Monday, April 30, 2018

America’s Ginsengland stresses out

I can honestly say that, in my many, many years of life, I have given zero conscious thought to ginseng. If we were playing word-association, it would be 1) tea; 2) China; 3) health food stores. If over the course of those many, many years of life, I’ve ingested ginseng I’m guessing it was in Chinese food. Or maybe I’m getting it confused with ginger. (Perhaps I should be taking ginseng for confusion and memory lapses.)

But it I’d grown up in Marathon County, Wisconsin – which, blessedly, I did not – I’d know plenty about ginseng.

Wisconsin, you ask? As in America’s Dairyland?

Yes, that Wisconsin, where it’s not all contented cows, Sargento cheese, and Green Bay Packers fans (a.k.a., Cheeseheads) sporting wedge o’ cheese hats. At least not in Marathon County.

This rural area built an important local industry as a purveyor of a premium product for China’s rising middle class, where its ginseng is sold in boxes bearing the American flag and the line, “Something Special from Wisconsin.”

…Ginseng exports are a $30 million industry in Marathon County, and local economists estimate that each new job in ginseng creates as many as four additional jobs. (Source: Washington Post)
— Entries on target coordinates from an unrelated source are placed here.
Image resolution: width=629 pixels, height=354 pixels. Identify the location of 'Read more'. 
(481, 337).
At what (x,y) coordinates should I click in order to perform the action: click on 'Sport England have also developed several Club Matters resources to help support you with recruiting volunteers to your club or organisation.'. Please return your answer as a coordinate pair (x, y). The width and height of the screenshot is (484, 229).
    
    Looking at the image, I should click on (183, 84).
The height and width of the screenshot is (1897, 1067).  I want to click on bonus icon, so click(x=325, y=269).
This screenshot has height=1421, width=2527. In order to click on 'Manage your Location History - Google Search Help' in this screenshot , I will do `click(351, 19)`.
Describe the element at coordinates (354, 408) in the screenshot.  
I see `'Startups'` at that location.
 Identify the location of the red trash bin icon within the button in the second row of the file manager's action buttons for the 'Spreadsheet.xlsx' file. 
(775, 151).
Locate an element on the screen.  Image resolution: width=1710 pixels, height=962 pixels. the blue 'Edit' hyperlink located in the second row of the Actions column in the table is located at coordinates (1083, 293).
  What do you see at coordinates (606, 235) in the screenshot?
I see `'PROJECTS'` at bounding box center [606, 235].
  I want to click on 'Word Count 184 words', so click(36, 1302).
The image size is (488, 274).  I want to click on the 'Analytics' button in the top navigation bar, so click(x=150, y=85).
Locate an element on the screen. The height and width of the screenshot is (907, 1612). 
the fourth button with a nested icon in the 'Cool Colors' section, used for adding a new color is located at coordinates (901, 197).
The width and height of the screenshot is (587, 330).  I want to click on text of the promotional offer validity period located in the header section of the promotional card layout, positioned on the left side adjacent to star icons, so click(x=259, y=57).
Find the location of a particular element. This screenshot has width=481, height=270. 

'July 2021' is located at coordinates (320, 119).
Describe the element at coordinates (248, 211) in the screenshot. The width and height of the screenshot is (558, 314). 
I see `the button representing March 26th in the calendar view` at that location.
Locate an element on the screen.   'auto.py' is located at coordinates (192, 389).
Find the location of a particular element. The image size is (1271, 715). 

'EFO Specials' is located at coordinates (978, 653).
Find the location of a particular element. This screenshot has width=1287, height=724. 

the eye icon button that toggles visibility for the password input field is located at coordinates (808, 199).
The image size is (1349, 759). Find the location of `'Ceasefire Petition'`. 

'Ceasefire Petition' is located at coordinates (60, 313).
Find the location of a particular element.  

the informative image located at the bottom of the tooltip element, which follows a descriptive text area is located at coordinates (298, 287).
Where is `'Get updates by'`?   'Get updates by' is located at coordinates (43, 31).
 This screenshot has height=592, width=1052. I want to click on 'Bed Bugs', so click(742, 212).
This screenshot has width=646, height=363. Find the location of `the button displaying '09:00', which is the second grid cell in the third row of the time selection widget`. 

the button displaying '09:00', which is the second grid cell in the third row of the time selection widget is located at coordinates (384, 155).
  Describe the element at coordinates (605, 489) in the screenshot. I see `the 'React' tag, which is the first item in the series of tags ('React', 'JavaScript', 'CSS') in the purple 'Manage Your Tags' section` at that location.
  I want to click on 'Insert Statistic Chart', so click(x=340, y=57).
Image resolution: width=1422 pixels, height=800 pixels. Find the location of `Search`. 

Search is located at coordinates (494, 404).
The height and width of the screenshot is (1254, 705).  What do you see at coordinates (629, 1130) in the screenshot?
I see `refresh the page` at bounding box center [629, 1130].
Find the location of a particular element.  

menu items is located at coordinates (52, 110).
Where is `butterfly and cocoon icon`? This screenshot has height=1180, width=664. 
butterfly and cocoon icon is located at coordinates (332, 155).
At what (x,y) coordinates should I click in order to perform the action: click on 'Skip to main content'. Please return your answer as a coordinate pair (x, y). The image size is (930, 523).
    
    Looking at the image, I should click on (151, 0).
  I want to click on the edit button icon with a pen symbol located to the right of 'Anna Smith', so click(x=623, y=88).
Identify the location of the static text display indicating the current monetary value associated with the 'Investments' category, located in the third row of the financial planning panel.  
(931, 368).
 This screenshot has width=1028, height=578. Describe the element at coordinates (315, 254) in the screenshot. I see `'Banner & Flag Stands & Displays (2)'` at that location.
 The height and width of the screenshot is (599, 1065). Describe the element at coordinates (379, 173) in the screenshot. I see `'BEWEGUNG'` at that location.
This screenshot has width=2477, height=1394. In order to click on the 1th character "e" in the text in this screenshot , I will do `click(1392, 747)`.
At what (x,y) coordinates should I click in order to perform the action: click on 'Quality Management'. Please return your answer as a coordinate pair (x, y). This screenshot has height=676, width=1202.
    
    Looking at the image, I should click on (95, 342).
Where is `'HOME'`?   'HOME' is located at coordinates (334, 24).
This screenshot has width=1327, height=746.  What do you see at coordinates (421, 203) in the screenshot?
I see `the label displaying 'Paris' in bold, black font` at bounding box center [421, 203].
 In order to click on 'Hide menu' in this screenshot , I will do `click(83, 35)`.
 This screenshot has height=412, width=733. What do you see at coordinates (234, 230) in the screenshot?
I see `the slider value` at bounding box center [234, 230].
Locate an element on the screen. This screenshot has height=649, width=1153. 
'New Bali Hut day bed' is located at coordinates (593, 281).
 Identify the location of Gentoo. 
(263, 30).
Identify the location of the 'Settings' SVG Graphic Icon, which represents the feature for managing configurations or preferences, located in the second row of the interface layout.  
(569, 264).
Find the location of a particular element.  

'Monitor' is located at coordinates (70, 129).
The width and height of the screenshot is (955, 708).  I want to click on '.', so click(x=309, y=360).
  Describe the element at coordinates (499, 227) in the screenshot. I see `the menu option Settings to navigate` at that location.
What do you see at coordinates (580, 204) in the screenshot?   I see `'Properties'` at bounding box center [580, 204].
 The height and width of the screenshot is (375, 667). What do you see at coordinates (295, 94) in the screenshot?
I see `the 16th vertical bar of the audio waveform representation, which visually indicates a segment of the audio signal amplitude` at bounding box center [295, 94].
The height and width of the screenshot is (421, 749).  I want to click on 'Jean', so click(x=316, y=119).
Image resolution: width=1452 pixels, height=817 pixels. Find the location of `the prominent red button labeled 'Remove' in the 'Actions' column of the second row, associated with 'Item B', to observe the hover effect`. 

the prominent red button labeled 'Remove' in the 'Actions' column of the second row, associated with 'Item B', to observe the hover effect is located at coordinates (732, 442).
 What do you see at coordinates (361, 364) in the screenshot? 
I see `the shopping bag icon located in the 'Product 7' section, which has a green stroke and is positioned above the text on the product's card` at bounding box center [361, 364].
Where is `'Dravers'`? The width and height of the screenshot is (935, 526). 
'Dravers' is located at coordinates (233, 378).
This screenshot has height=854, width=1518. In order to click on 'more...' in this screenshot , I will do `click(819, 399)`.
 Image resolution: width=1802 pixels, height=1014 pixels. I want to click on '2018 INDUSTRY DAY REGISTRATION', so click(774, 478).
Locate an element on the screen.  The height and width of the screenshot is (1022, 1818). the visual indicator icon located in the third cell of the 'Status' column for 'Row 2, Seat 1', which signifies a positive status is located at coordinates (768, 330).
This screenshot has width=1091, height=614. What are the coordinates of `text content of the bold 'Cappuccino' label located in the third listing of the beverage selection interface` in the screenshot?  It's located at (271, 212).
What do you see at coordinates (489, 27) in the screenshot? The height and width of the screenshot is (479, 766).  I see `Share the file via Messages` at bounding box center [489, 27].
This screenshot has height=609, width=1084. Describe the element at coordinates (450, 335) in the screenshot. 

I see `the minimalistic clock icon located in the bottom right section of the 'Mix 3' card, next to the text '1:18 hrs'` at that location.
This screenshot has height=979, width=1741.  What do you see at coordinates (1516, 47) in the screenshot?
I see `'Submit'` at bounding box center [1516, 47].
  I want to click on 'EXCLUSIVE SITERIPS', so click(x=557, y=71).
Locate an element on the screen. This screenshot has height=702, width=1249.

Oh, ginseng isn’t all that Marathon County has going for it. The county’s largest city is Wausau, known for insurance (its eponymous insurance company is now part of Liberty Mutual) and for manufacturing. And there is nearly one dairy cow for each of the county’s 135k two-legged residents. But ginseng is an important product – especially for the 180 local farmers who grow it in America’s Ginsengland:

This rural area built an important local industry as a purveyor of a premium product for China’s rising middle class, where its ginseng is sold in boxes bearing the American flag and the line, “Something Special from Wisconsin.”

…Historically, middle- and upper-class Chinese consumers have given the pricey root as gifts, or used it to brew teas and broths believed to confer health benefits. As the Chinese middle class has grown, however, so has the demand for Wisconsin ginseng — from bitter candies to K-cups.

Bitter candies and ginseng K-cups? Include me out, please. (Side note: this reminds me of the absolutely worst piece of candy I ever ate. It was on a childhood trip to Sturbridge Village – an old timey fake early 1800’s era town – and we were either given a sample or my father bought a bag. Anyway, I remember spitting the terrible candy out immediately, and feeling nauseated for hours after. What a bitter, nasty candy that was. But what do you expect from horehound, which is used, among other things, as a vermifuge. And, yes, I had to look it up to find out it means something that expels intestinal parasites. If that was the big treat available in the 19th century, I’d rather have grow up in Marathon County in the 1950’s than Sturbridge Village in the 1850’s. And that’s even if we spotted Sturbridge Village some indoor plumbing.)

Anyway, Wisconsin ginseng is pricier than more plentiful variants grown in Korea and China, but even with that, making a living off of ginseng is a tough go. And the going’s likely going to get tougher when the 15 percent tariff that China recently leveled on ginseng (among other agricultural products) clicks in. Locals are anticipating – and fearing - a decline in sales.

Growers fear the tariff is likely to reduce demand in China, leading dried roots to pile up stateside and cutting wholesale prices.

China placed tariffs on U.S. chicken parts in 2009 as part of a trade dispute with the Obama administration. That market never recovered: China turned to Brazil instead.

Wisconsin ginseng growers aren’t afraid of Brazil. It’s Canada that exports a lot of ginseng and could pick up the Wisconsin piece of the action if the tariff prices Marathon County out.

It’s almost gratuitous to say that Marathon County voted overwhelmingly for Trump, perhaps buying into the ‘trade wars are good and easy to win’ philosophy. Sigh.

Be careful what you wish for sounds like something straight out of a fortune cookie, doesn’t it?

Globalization absolutely has winners and losers. And even if it pretty much always aggregates into an overall win, that’s cold comfort to those who lose out on the micro level. Time for a stress-reducing cup of ginseng tea.